ONTARIO TOW TRUCK LAWS – REGULATIONS
There were new rules brought forward as a result of changes made by Bill 15, Fighting Fraud and Reducing Automobile Insurance Rates Act.
If you’re in a collision or encounter problems with your vehicle and require a tow truck, the new regulations are in place to protect you. They require tow and storage providers to:
Have permission from the consumer/driver or someone acting on their behalf before towing or storing a vehicle.
Publicly disclose rates and other information such as the provider’s name and telephone number on tow trucks as well as in places of business.

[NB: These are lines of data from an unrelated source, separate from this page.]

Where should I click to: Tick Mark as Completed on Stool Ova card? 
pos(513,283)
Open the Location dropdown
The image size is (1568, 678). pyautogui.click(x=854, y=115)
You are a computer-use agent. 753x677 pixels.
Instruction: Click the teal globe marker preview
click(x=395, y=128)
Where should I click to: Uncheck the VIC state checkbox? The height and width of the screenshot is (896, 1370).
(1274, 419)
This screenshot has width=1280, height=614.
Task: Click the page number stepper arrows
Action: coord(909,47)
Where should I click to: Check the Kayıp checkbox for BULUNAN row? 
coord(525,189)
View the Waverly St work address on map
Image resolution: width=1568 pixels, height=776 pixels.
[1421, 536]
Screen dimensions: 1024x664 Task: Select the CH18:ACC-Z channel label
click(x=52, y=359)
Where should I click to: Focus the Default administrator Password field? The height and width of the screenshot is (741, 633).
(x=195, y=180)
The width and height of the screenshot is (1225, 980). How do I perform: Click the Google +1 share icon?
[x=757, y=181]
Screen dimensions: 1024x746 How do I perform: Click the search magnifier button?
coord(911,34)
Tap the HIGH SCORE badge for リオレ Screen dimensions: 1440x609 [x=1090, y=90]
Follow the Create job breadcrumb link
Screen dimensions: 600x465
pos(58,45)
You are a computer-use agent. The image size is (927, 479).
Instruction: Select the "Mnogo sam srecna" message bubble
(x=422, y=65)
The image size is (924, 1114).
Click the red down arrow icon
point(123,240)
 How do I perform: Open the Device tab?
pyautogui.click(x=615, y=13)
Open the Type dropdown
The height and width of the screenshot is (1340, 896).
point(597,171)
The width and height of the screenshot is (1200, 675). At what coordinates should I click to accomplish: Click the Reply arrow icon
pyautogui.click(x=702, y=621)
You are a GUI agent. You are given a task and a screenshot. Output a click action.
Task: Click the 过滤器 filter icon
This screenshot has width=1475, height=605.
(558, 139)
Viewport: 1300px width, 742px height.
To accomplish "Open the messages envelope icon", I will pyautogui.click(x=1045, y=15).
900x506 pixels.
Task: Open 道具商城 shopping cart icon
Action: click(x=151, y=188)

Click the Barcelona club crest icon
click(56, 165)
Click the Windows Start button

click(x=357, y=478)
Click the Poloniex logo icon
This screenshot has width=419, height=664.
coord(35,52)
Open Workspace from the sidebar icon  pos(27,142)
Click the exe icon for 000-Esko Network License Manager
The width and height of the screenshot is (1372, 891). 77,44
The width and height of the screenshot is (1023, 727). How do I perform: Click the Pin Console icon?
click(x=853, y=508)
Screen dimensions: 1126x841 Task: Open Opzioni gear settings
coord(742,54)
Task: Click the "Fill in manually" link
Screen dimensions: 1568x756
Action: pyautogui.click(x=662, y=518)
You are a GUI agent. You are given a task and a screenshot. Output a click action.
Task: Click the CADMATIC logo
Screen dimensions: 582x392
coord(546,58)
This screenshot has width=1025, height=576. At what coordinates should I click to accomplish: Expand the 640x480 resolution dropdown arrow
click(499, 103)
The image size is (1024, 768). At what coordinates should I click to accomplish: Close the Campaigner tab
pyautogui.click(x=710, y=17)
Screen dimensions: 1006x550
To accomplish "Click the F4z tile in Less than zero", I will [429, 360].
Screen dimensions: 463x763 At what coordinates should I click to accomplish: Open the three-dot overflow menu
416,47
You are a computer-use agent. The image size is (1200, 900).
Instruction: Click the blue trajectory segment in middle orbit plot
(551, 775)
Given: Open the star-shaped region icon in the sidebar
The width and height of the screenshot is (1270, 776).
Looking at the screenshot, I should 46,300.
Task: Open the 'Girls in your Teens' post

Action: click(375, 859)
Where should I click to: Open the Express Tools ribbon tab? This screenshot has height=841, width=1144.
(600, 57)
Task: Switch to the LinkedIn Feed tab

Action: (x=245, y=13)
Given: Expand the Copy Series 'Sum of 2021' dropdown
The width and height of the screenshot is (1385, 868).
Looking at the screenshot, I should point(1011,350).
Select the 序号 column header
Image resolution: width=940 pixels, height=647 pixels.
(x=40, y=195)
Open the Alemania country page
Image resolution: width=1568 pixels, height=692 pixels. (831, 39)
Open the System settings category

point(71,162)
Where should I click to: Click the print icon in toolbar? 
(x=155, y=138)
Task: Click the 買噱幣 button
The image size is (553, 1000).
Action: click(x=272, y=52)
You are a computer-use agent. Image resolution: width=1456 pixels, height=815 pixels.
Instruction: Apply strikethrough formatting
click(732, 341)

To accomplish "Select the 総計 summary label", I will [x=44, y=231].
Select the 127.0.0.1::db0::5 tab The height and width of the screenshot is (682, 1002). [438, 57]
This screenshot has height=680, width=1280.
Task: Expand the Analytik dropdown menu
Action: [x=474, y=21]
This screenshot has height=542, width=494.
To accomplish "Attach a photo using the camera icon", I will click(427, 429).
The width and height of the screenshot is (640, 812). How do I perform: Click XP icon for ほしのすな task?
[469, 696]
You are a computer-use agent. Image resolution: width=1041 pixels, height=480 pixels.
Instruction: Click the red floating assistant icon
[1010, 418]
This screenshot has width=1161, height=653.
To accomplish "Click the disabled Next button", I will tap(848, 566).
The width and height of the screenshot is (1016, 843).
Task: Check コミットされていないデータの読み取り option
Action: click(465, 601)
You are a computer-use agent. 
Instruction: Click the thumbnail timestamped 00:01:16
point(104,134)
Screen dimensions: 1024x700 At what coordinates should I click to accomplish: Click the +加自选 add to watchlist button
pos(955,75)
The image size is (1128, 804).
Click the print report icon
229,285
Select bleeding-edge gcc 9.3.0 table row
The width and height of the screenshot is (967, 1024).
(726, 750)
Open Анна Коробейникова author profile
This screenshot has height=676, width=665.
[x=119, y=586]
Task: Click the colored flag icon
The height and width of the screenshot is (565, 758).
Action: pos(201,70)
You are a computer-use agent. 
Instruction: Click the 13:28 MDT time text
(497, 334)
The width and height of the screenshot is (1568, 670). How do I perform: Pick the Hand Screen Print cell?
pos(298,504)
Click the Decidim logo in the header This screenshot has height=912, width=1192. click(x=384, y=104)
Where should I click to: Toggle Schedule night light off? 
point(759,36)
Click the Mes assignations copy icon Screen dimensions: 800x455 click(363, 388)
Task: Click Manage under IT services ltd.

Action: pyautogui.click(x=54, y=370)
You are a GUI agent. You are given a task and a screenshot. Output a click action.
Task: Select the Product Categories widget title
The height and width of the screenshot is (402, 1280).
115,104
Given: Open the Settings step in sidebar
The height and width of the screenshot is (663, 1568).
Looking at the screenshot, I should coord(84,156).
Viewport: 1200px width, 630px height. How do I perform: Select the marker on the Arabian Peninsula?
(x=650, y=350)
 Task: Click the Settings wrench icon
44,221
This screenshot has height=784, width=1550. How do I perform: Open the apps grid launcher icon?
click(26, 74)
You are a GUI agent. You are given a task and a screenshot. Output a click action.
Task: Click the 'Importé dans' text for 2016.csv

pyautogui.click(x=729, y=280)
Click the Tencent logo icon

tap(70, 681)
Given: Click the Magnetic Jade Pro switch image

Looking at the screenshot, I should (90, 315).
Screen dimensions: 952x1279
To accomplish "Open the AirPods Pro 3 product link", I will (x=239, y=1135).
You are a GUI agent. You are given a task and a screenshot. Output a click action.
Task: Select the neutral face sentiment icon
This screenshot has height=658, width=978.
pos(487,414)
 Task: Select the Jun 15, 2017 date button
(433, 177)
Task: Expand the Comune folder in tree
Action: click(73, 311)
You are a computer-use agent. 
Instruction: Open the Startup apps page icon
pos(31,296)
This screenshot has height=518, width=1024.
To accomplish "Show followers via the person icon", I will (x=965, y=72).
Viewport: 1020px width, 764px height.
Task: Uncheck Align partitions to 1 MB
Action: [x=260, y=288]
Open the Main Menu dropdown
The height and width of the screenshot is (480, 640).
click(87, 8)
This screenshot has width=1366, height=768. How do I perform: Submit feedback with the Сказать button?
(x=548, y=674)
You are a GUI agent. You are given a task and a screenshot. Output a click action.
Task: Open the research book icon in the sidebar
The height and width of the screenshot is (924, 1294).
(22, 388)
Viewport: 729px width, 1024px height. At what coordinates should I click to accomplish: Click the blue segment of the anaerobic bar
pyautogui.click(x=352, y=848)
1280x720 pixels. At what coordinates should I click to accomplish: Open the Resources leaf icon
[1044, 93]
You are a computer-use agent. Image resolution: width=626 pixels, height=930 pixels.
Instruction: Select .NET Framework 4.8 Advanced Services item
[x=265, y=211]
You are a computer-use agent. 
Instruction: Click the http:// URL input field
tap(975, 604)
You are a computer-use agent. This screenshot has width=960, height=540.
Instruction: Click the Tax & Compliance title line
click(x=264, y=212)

Accept credit card payments from consumers.
Notify consumers where their vehicle will be towed.
Allow consumers to access their towed vehicles to remove personal property at no charge between 8 a.m. and 5 p.m. on all business days.
Give consumers an itemized invoice listing the services provided and costs before receiving payment.
Disclose if they are getting a financial incentive for towing a vehicle to a particular vehicle storage facility or repair shop.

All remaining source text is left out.